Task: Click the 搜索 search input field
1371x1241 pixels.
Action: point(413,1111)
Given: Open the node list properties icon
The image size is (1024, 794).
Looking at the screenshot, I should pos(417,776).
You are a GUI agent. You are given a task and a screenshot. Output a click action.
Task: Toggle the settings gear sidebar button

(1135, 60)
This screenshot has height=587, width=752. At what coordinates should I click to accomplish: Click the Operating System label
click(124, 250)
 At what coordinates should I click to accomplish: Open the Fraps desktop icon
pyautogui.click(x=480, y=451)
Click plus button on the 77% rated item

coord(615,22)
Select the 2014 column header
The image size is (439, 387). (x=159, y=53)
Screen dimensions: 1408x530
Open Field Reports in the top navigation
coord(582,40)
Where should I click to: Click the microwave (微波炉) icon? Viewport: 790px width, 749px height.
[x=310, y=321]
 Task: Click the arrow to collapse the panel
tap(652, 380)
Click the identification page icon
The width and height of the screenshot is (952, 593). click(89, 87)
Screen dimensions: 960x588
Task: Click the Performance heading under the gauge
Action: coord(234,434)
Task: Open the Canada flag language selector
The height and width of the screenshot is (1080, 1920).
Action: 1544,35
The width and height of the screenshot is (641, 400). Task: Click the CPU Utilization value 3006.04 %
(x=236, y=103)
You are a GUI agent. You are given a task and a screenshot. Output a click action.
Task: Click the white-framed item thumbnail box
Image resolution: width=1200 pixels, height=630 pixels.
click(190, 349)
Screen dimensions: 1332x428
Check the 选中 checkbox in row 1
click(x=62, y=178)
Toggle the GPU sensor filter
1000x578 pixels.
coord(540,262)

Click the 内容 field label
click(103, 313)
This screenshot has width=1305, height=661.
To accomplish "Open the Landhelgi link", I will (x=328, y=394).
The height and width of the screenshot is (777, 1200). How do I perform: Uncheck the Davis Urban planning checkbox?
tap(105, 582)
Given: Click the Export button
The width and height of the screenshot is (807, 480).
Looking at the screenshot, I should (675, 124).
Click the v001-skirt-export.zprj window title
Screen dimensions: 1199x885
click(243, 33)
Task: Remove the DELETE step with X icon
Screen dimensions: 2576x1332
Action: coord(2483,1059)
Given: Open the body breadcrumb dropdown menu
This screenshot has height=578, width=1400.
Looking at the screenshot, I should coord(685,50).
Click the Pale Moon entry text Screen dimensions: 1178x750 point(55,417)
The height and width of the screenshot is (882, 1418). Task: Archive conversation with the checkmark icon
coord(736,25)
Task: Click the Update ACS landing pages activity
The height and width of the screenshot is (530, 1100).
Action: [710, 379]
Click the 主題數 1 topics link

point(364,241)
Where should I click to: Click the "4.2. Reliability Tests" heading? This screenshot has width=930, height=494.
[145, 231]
######
● WHAT TO PRODUCE:
Every entry must appear again in the answer, exactly as written.

● SOLUTION TO THIS TASK:
Task: Click the 搜索 search input field
1371x1241 pixels.
Action: point(413,1111)
Given: Open the node list properties icon
The image size is (1024, 794).
Looking at the screenshot, I should pos(417,776).
You are a GUI agent. You are given a task and a screenshot. Output a click action.
Task: Toggle the settings gear sidebar button

(1135, 60)
This screenshot has height=587, width=752. At what coordinates should I click to accomplish: Click the Operating System label
click(124, 250)
 At what coordinates should I click to accomplish: Open the Fraps desktop icon
pyautogui.click(x=480, y=451)
Click plus button on the 77% rated item

coord(615,22)
Select the 2014 column header
The image size is (439, 387). (x=159, y=53)
Screen dimensions: 1408x530
Open Field Reports in the top navigation
coord(582,40)
Where should I click to: Click the microwave (微波炉) icon? Viewport: 790px width, 749px height.
[x=310, y=321]
 Task: Click the arrow to collapse the panel
tap(652, 380)
Click the identification page icon
The width and height of the screenshot is (952, 593). click(89, 87)
Screen dimensions: 960x588
Task: Click the Performance heading under the gauge
Action: coord(234,434)
Task: Open the Canada flag language selector
The height and width of the screenshot is (1080, 1920).
Action: 1544,35
The width and height of the screenshot is (641, 400). Task: Click the CPU Utilization value 3006.04 %
(x=236, y=103)
You are a GUI agent. You are given a task and a screenshot. Output a click action.
Task: Click the white-framed item thumbnail box
Image resolution: width=1200 pixels, height=630 pixels.
click(190, 349)
Screen dimensions: 1332x428
Check the 选中 checkbox in row 1
click(x=62, y=178)
Toggle the GPU sensor filter
1000x578 pixels.
coord(540,262)

Click the 内容 field label
click(103, 313)
This screenshot has width=1305, height=661.
To accomplish "Open the Landhelgi link", I will (x=328, y=394).
The height and width of the screenshot is (777, 1200). How do I perform: Uncheck the Davis Urban planning checkbox?
tap(105, 582)
Given: Click the Export button
The width and height of the screenshot is (807, 480).
Looking at the screenshot, I should (675, 124).
Click the v001-skirt-export.zprj window title
Screen dimensions: 1199x885
click(243, 33)
Task: Remove the DELETE step with X icon
Screen dimensions: 2576x1332
Action: coord(2483,1059)
Given: Open the body breadcrumb dropdown menu
This screenshot has height=578, width=1400.
Looking at the screenshot, I should coord(685,50).
Click the Pale Moon entry text Screen dimensions: 1178x750 point(55,417)
The height and width of the screenshot is (882, 1418). Task: Archive conversation with the checkmark icon
coord(736,25)
Task: Click the Update ACS landing pages activity
The height and width of the screenshot is (530, 1100).
Action: [710, 379]
Click the 主題數 1 topics link

point(364,241)
Where should I click to: Click the "4.2. Reliability Tests" heading? This screenshot has width=930, height=494.
[145, 231]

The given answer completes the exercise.